Run the same workout that you did on Tuesday: 3 miles, comfortable pace. Follow the run by doing some stretching and strength training for about 15-30 minutes. This might be a good workout to do in a health club, since, if you choose, you can do your 3-miler on a treadmill before moving to the machines.
Five miles at marathon pace. You need to implant in your mind what it feels like to run the exact pace needed to meet your goal on race day. Pick a measured course where you can catch your time each mile. Measure the course yourself or run on a track if necessary. Or enter a 10-K road race with the intention of ignoring the competition and running 5 of its miles at what will seem like a slow (ultramarathon) pace.

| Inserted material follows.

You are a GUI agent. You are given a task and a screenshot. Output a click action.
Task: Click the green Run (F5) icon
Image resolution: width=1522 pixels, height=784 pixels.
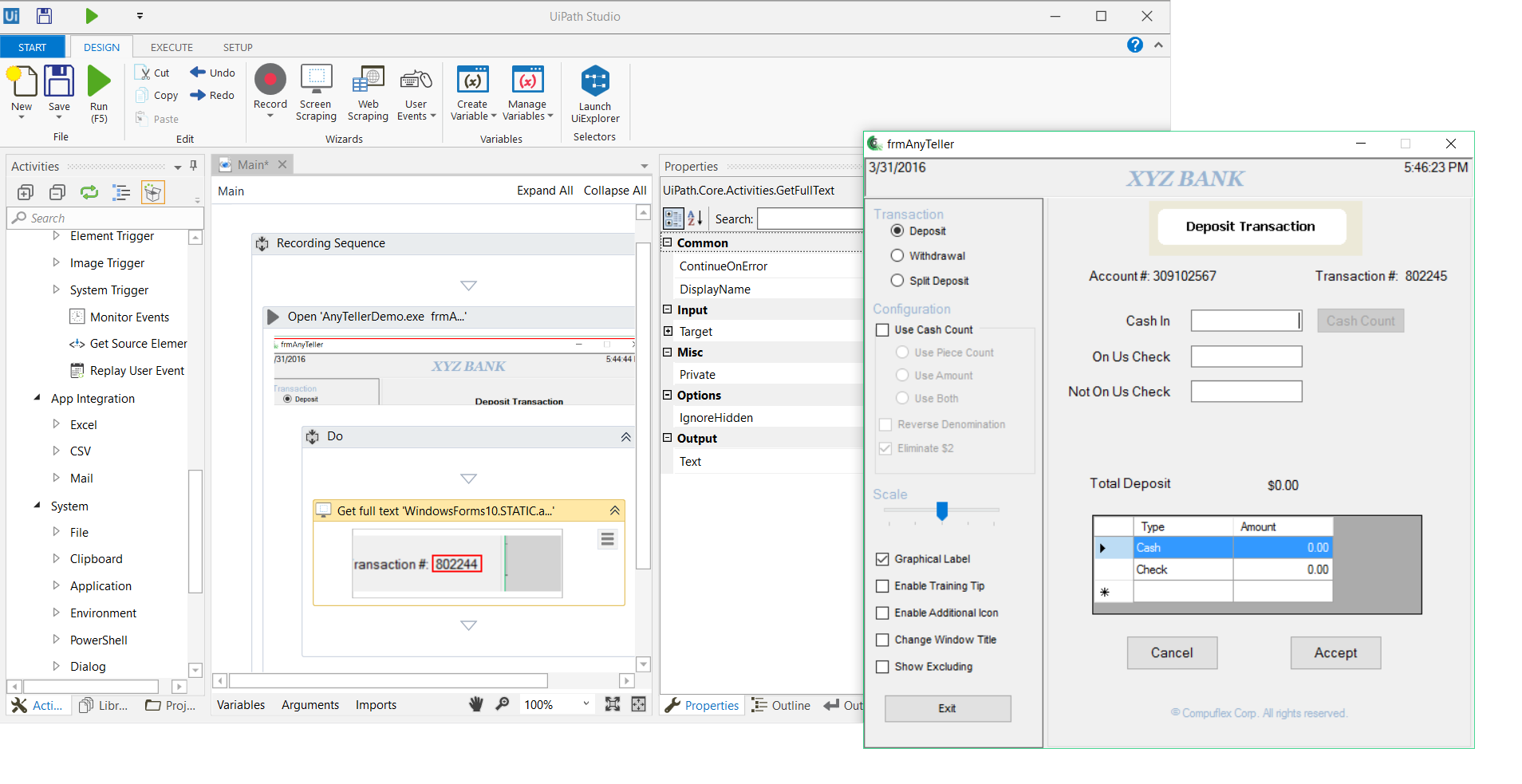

In this 50-K schedule, the long runs are on Sundays. If necessary, you can flip-flop your workouts and run long on Saturdays, but it's usually easier to go from fast to long than the other way around. If your work schedule dictates, you can do your long runs on any day of the week. In general, however, I would rather see you do pace work Saturdays followed by the long run on Sundays. Run 10 miles today.
Today's workout is a run of 3 miles at a comfortable pace, the same as last week on Tuesday and the same distance you will do Thursday as well. This workout shouldn't take a great deal of your time: a half hour or less if you run at an 8:00-mile pace or faster. But forget I said that! I don't want you to go out and time yourself for 3 miles. In fact, your course doesn't need to be precisely 3.0 miles. It can be about that distance. The easiest way to pick a course of 3.0 miles would be to get in your car and figure out how far you need to run to go about half that distance (1.5 miles), either from your home, from your office or from wherever you plan to run on Tuesdays. Then run this 1.5-mile course out and back. Don't wear a watch, at least for the time being.

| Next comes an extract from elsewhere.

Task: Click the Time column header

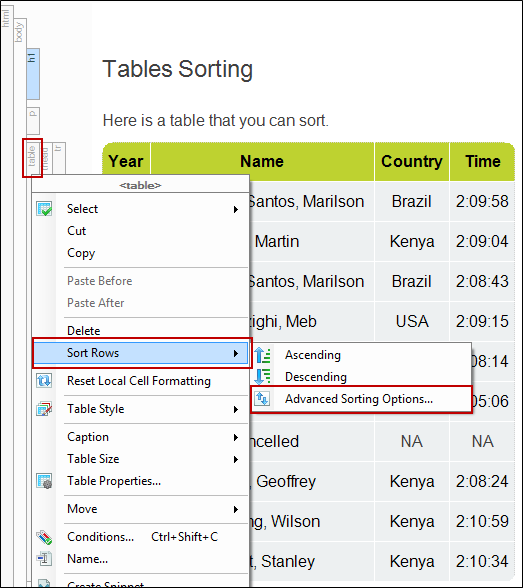Action: [483, 162]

Five miles today. This is your hard day of the week. If you want to run a bit faster than yesterday toward the end, do so. Today's 5-miler is the same as last week's Wednesday workout, but next week you move up to 6 miles. As the program continues, the Wednesday mileage will increase 1 mile every second week until you reach a peak of 10 miles in Week 11. It's all part of my Grand Plan to get you in shape for the ultramarathon. And trust me: it will!